Experimentation Governance
The policies, processes, and review structures that ensure experiments are run ethically, methodologically sound, and coordinated across teams to prevent conflicts and maximize learning.
What Is Experimentation Governance?
Experimentation governance is the organizational scaffolding that keeps experimentation programs honest and effective at scale. Without it, teams run conflicting tests, p-hack their results, test dark patterns, and waste traffic on underpowered experiments. With it, experimentation becomes a trustworthy decision-making system.

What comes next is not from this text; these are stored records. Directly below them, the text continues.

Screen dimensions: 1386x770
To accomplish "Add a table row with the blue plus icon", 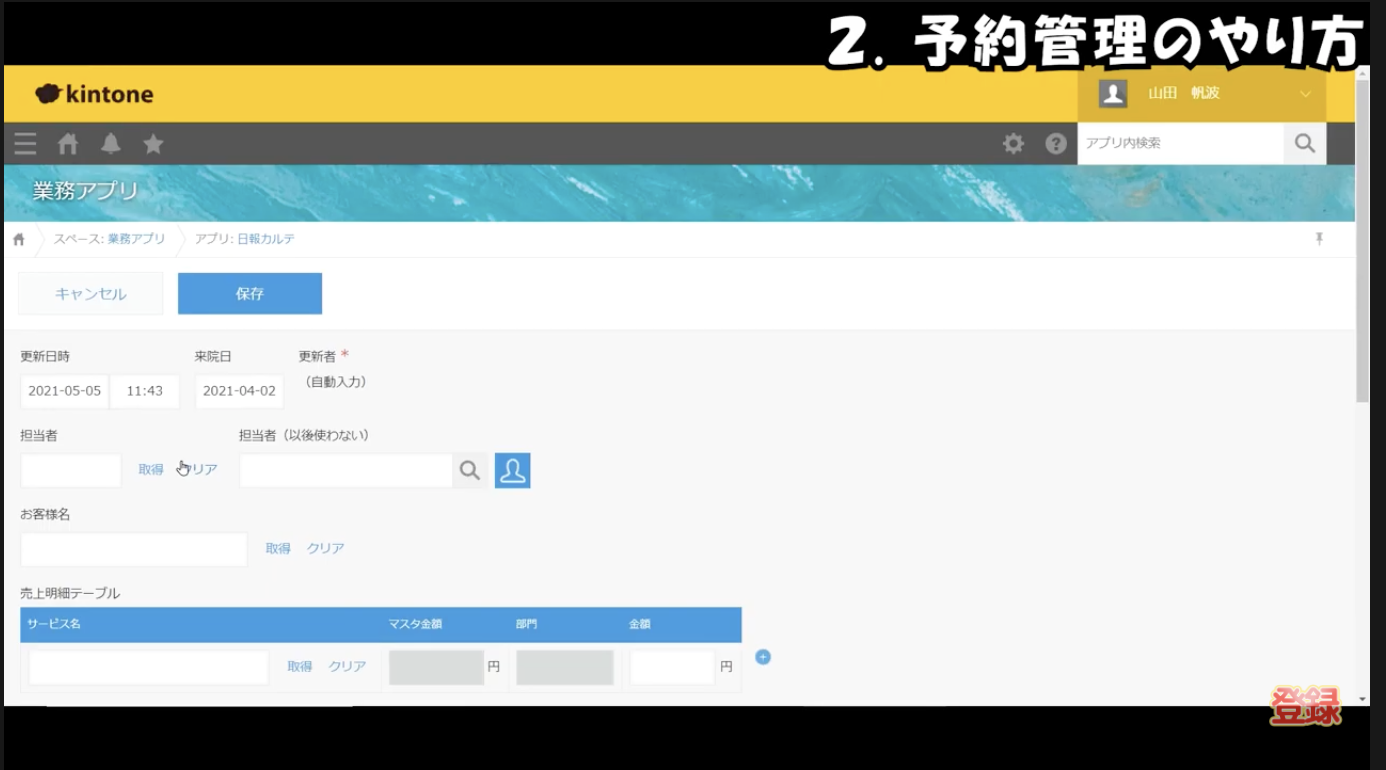I will click(x=763, y=657).
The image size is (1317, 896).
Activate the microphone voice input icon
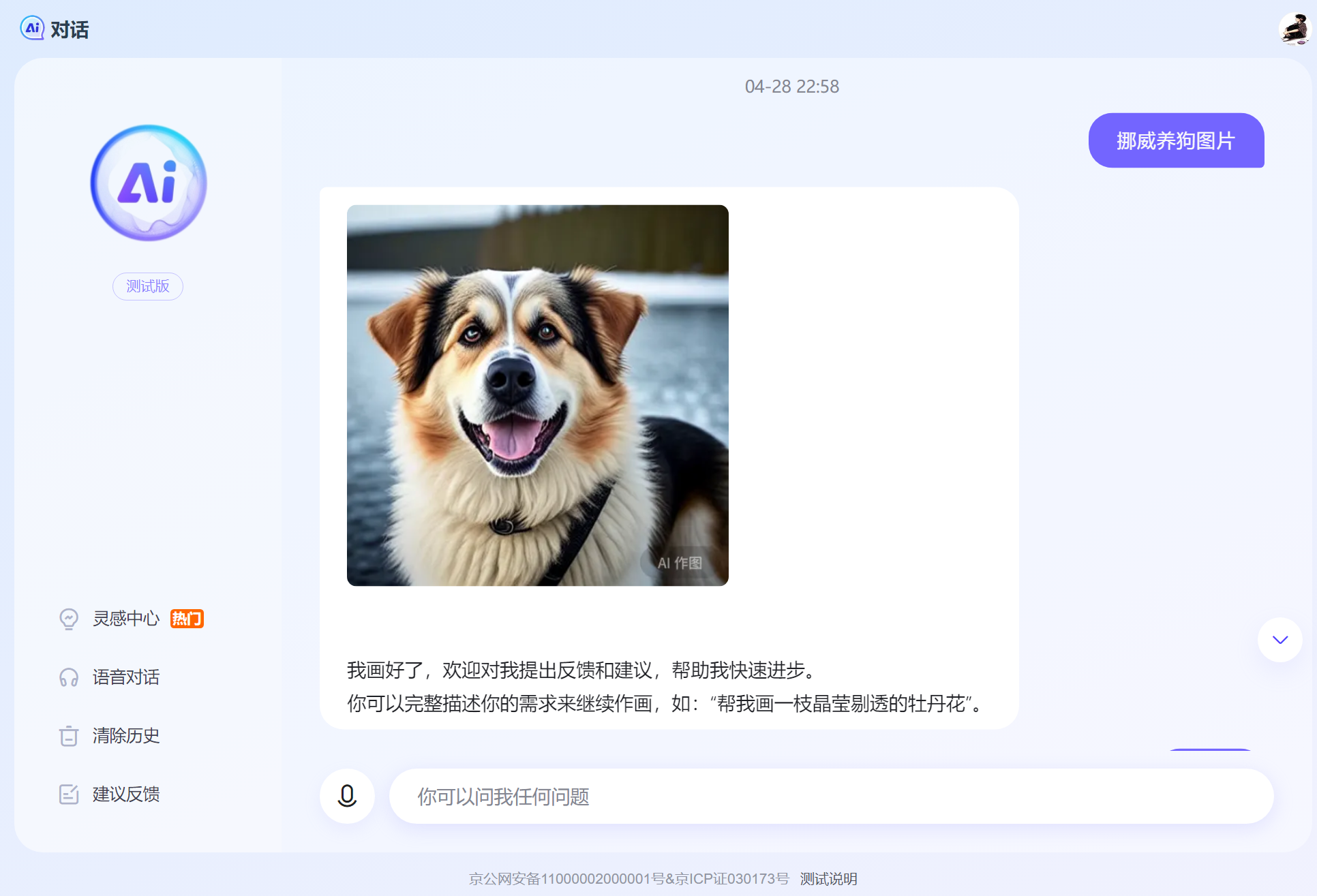tap(346, 796)
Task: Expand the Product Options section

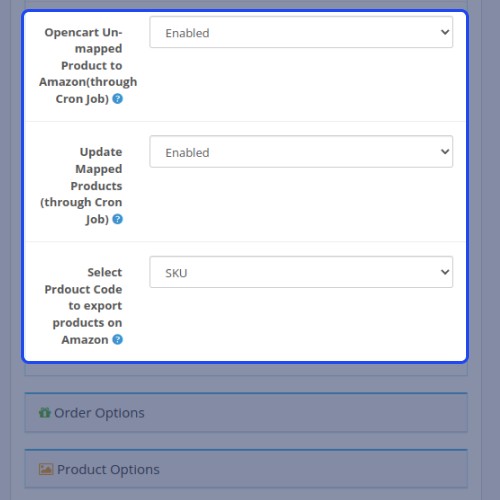Action: tap(246, 469)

Governance isn't about bureaucracy — it's about creating just enough structure to prevent the most expensive mistakes while preserving the velocity that makes experimentation valuable.
Also Known As
- Marketing: Testing governance, campaign experiment policies
- Sales: Sales experiment guidelines
- Growth: Experimentation standards, program governance
- Product: Product experimentation policy
- Engineering: Flag governance, rollout policies
- Data: Analysis standards, statistical governance
How It Works
A scaling company introduces three governance components. First, methodological standards: minimum sample size calculations required before any launch, pre-registration of analysis plans for high-stakes tests. Second, coordination processes: a shared experiment calendar that prevents two teams from testing the same page simultaneously. Third, ethical review: a checklist that catches dark patterns before they reach production.
Governance is tiered — low-risk copy tests go through a 5-minute self-service check, while high-risk pricing tests require a 48-hour review board. This mirrors financial controls: you don't need CFO approval for a $50 expense, but you do for $50,000.
Best Practices
- Start lightweight — a shared calendar and one-page brief template before formal review boards.
- Tier governance by risk — copy changes need less review than pricing changes.
- Keep review SLAs short — 24–48 hours, not weeks.
- Publish governance rules clearly so teams know what's expected.
- Measure governance impact — is it improving test quality, or just slowing things down?
Common Mistakes
- Over-governing early — heavy governance at Stage 2 maturity kills velocity before it starts.
- Under-governing at scale — scaling programs without governance produce conflicts and bad methodology.
- Treating governance as permanent — policies should evolve as the program matures.
Industry Context
SaaS/B2B: Governance is especially important for customer-facing experiments where test results affect retention. Ethical review catches dark patterns before they reach enterprise customers.
Ecommerce/DTC: Coordination processes matter most here — without them, concurrent tests on checkout produce unreliable results.
Lead gen: Light governance fits small teams. A single-page brief template and basic sample size standards cover most risks.
The Behavioral Science Connection
Governance counters the optimism bias in experimentation — teams believe their tests will be well-designed and produce reliable results, but systematic review reveals that most tests have methodological weaknesses. Governance makes the invisible visible and creates a feedback loop that improves design quality over time.
Key Takeaway
The goal of governance is the minimum structure that prevents the most expensive mistakes — not comprehensive control over every test.